Re 1) This seems like a fairly important function. Is this something that you guys are planning to add to the Unity Plugin eventually? If so, I'll probably hold off on spending a bunch of time trying to cobble together something and just wait for the official solution.

Re 2) I'm assuming this is something that I will have to extend the Plugin to provide and cannot currently access from the Unity Plugin. Is this correct?
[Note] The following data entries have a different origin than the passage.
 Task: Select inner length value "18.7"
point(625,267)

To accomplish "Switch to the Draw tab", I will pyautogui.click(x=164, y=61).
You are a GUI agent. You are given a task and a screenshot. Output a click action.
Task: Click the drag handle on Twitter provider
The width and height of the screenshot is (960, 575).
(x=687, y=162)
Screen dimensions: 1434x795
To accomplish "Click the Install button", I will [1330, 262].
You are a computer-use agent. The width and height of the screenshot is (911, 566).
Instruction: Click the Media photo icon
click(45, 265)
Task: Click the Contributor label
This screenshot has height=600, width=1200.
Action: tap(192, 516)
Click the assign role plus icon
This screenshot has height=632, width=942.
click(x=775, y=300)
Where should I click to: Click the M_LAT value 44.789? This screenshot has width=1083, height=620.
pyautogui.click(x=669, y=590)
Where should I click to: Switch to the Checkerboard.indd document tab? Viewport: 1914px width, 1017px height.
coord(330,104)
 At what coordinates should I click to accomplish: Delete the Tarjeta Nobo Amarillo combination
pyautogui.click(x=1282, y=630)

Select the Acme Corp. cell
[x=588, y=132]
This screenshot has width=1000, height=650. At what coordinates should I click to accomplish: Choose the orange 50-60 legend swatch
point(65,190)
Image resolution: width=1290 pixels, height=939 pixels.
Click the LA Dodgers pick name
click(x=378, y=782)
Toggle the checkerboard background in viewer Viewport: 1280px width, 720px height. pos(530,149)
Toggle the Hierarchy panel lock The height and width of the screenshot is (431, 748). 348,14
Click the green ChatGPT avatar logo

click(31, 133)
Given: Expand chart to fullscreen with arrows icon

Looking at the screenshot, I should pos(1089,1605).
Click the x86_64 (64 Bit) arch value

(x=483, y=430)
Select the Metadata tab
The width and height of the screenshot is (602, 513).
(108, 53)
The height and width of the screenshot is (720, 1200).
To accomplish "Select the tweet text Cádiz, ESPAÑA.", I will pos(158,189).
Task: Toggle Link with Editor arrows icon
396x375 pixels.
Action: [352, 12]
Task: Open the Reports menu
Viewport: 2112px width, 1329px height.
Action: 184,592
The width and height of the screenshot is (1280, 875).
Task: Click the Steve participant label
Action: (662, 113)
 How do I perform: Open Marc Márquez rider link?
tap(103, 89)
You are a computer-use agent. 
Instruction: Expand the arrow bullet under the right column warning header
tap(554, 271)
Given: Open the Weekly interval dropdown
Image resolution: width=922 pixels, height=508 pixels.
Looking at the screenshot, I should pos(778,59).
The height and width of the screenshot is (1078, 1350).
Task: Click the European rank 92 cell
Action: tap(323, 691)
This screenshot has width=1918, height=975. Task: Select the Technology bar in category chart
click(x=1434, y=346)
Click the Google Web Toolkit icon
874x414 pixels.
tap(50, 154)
Re 3) What I'm actually doing here is trying to determine the surface material of the initial terrain. I'll be using my own tree manager to place trees in the world initially as it is generated (and to load them back into the same places later on). My placement rules are going to be too complex I think for the built in Voxel Farm functionality to place them for me, and since trees can be removed (chopped down) and grow, I need to make sure that they are only generated once and saved and subsequently loaded as needed. The trick is, to initially place them, I need to be able to test both the height of the terrain at a point (in fact, several points to determine slope) and the material of the terrains surface in order to apply my custom placement rules. If you have better suggestions on how to use functionality already available in VF, I'm certainly open to them. For instance, is there some built in functionality in the engine to test surface slope at a particular point (A gradient would be nice, but even just a scalar field with non-directional slopes would suit my purposes just fine)? I'm assuming again that this is all going to require me extending the plugin a bit, which I am a little hesitant to do with as quickly as you guys are getting features out to us at this point. Again, if any of these features are on the near horizon, I'll just work on other parts of my game and wait for those features to mature. If not, then I'll make an attempt to cobble something together myself.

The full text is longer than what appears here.